College of Engineering and Applied Sciences, Room B-231
Abstract:
Advancements in the field of solution processable electro-active materials and their ability to be printed on different substrates have led to the evolution of printed electronics. In this field, electronic components are manufactured with conventional printing methods for the benefits of cost, time, and material savings. Transparent electrodes made from indium tin oxide (ITO) are part of many electronic devices. Currently in the industry, highly conductive ITO films are prepared by sputtering. The sputtering and patterning of ITO films is a sophisticated process that consumes high energy, generates much waste and produces films with limited flexibility. Therefore, there is a need to investigate other processing methods for creating ITO films. Gravure printing is an excellent option for printing ITO nanoparticles. However, minimal research has been done to study the gravure printing process for producing ITO films or the properties of the films after printing and sintering.

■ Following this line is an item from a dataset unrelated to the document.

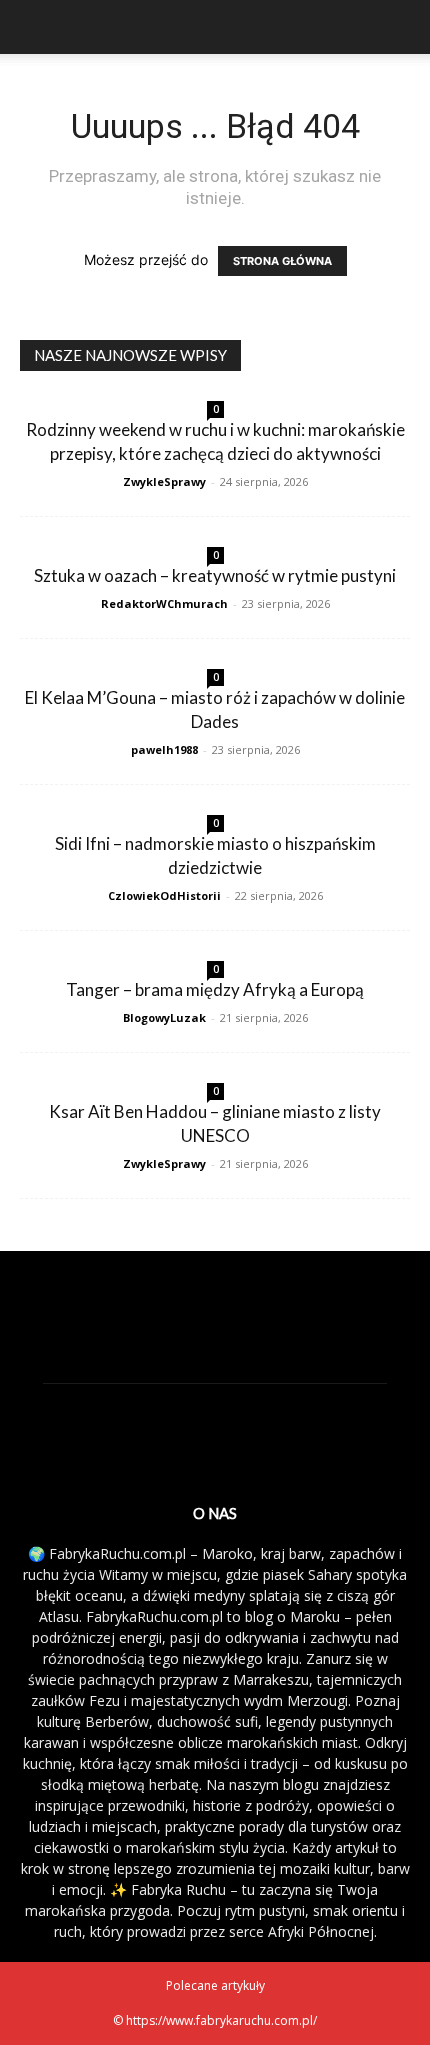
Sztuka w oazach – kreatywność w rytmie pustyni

This research investigates the gravure printability of ITO nanoparticles on polyethelene terephthalate (PET) and glass as a direct patterning process. On PET, a wide range of sheet resistivites and film thicknesses are obtained by varying the cell diameter and the aspect ratios (AR) of the engraved cells of the gravure cylinder. Regression analyses are run to determine the engraving specifications for the gravure cylinder needed to obtain the desired electrical performance for printed ITO films. Printed films are highly flexible in compariosn to commercially available sputtered ITO films on PET.
Successful printing of ITO nanoparticles on glass is achieved using an AccuPress MicroGravure Printing system. The printed films are sintered at high temperature using a Xenon photonic sintering system. Electrical performance, transmission and surface roughness of the ITO films are analyzed. Successful results are obtained for the photonic sintered ITO nanoparticles on glass. Photonic sintering greatly improves film processing efficiency. Time, and energy are saved and the process is suitable for roll-to-roll printing. Through this work, the gravure printing process is shown to hold promise as a new manufacturing process for ITO films with the advantages of high volume, low cost, and more efficient use of material over the current sputtering process.